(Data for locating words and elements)
— Begin —

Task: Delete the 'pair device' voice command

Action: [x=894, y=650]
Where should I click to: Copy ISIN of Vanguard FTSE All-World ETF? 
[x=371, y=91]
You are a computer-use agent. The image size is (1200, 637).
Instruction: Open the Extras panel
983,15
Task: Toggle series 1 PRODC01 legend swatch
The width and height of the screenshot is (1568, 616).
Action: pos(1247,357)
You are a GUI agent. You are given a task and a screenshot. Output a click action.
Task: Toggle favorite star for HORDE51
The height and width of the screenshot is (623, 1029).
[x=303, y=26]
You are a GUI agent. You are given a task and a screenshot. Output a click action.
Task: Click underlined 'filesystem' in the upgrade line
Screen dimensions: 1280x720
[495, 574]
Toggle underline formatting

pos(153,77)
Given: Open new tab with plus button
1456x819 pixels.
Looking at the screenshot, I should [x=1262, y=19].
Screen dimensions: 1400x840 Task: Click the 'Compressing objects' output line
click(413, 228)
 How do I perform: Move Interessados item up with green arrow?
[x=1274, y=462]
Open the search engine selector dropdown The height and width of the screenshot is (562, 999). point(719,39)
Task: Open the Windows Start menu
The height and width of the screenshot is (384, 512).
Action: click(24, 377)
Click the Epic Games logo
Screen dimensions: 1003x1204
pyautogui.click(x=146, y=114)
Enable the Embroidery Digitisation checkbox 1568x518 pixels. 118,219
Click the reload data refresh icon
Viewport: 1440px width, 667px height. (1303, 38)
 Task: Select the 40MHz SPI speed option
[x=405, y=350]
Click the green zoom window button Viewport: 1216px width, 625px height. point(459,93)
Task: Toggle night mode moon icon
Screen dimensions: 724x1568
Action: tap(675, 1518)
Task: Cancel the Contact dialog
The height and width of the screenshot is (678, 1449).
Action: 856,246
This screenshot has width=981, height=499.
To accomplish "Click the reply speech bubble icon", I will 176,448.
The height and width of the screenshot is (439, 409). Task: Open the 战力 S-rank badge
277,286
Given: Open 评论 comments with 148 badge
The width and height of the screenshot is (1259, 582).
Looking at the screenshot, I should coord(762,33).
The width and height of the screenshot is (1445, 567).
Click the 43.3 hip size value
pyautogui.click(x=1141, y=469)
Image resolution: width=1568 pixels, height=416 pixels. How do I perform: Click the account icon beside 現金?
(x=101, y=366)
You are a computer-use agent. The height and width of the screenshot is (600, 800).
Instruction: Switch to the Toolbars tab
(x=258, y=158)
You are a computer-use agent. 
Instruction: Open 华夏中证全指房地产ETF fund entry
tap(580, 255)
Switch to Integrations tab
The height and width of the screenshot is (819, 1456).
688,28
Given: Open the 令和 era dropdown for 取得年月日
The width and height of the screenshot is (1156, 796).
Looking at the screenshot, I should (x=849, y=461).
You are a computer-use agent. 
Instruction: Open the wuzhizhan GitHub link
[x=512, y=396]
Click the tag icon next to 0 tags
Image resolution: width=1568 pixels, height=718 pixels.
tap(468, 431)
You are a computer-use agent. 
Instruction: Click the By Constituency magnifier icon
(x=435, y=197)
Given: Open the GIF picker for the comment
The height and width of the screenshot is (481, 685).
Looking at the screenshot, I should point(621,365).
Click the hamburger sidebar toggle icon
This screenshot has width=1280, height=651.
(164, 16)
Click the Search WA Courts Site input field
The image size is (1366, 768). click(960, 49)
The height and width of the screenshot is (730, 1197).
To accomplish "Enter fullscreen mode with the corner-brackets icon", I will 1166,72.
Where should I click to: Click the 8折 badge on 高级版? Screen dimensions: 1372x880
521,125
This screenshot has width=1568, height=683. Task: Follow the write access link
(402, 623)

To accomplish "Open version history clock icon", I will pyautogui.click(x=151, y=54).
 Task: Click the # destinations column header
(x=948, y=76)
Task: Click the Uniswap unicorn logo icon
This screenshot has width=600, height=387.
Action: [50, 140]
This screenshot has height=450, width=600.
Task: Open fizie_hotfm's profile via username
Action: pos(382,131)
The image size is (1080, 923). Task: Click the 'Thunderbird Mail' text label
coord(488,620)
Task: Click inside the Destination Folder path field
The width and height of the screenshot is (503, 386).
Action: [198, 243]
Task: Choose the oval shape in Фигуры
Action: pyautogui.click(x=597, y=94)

— End —

WHAT IS EXPECTED: Please write out the lines starting at the one containing "The image size is (1080, 923)." and ending at the final line, copying each one word for word.

FINAL ANSWER:
The image size is (1080, 923). Task: Click the 'Thunderbird Mail' text label
coord(488,620)
Task: Click inside the Destination Folder path field
The width and height of the screenshot is (503, 386).
Action: [198, 243]
Task: Choose the oval shape in Фигуры
Action: pyautogui.click(x=597, y=94)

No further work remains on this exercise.